### Records for the task
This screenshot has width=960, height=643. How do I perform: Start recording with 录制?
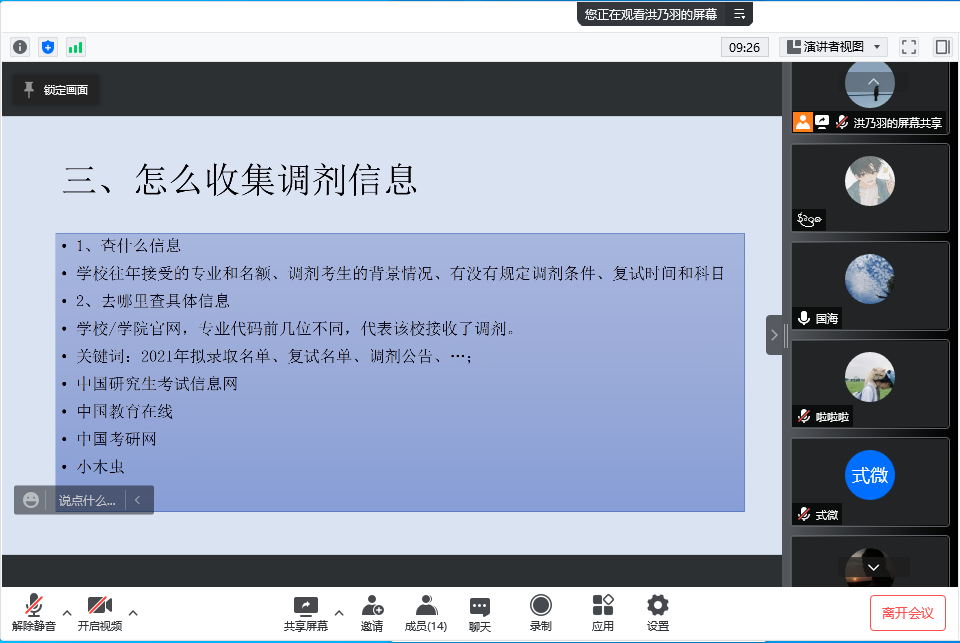pyautogui.click(x=540, y=612)
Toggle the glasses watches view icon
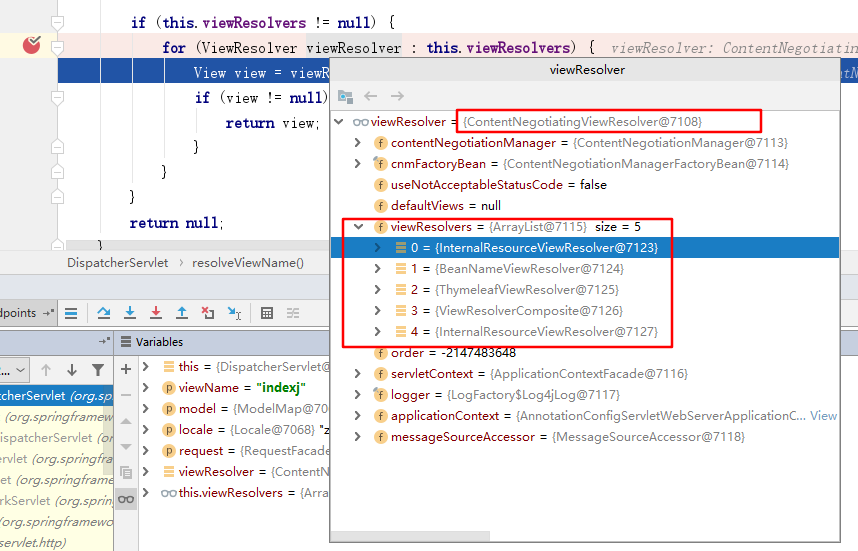Screen dimensions: 858x551 tap(126, 498)
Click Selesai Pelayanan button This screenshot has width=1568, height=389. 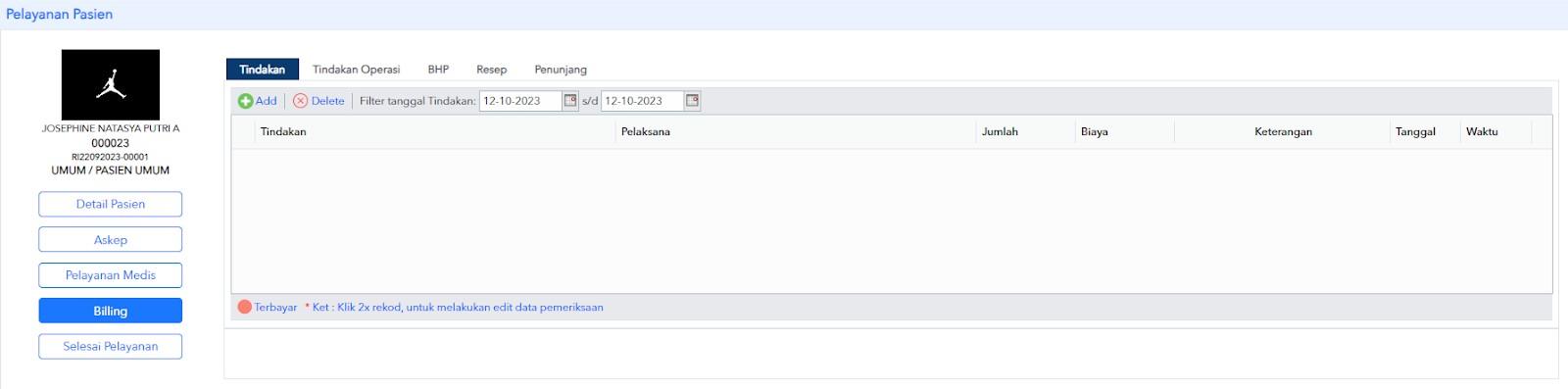point(111,346)
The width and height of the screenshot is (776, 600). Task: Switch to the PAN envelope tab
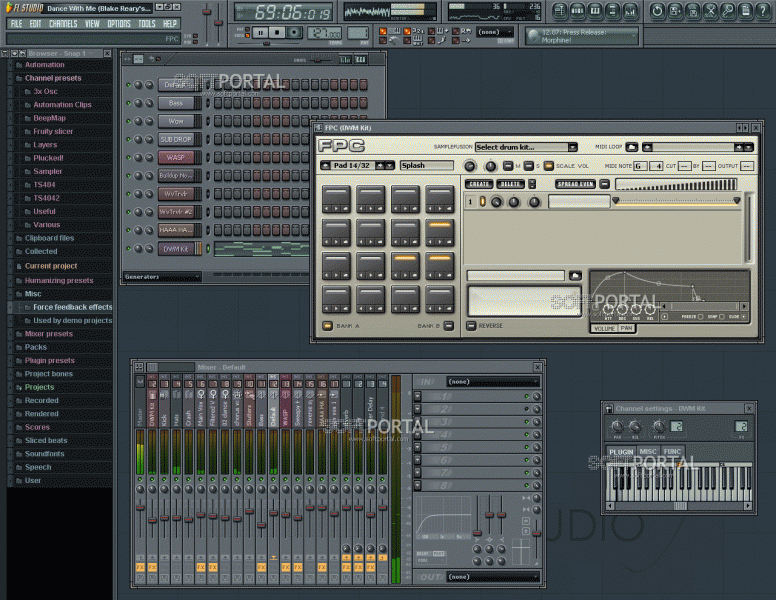[626, 328]
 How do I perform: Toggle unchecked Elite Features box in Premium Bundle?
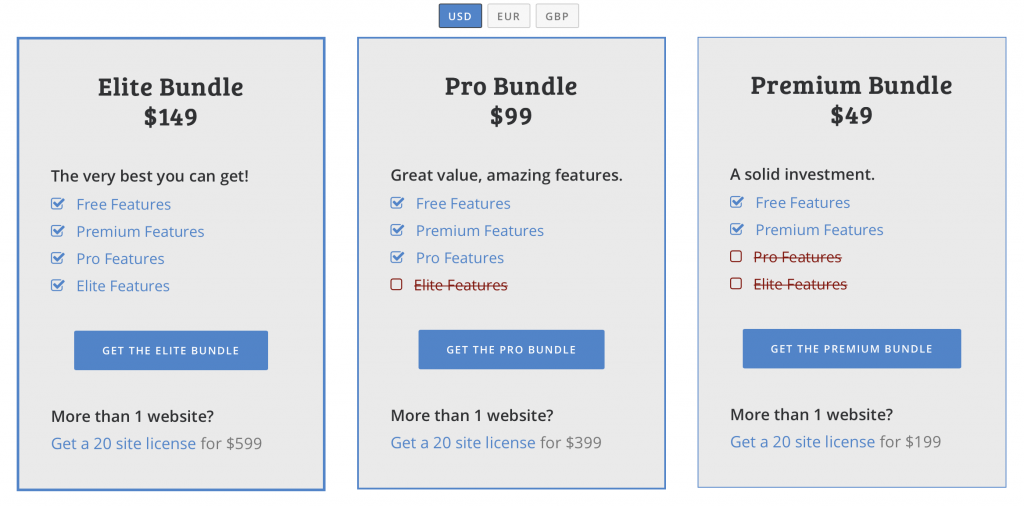[736, 284]
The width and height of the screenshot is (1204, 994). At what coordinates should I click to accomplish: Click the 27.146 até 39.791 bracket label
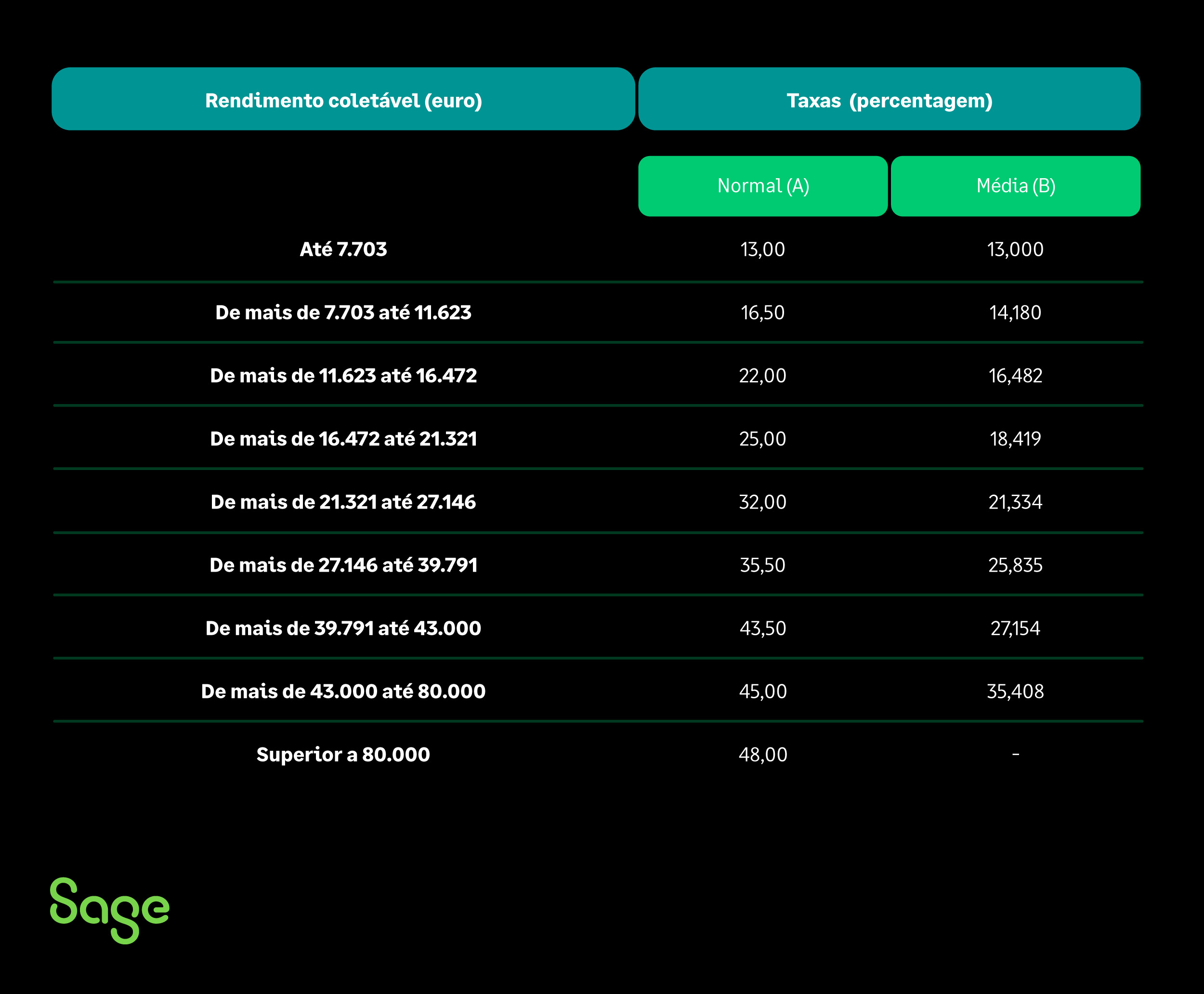click(343, 565)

### The problem
Give back exactly the lines from the line with "The width and height of the screenshot is (1204, 994)." through the end of the material above, inclusive, with no pictures.

### Written solution
The width and height of the screenshot is (1204, 994). At what coordinates should I click to accomplish: Click the 27.146 até 39.791 bracket label
click(343, 565)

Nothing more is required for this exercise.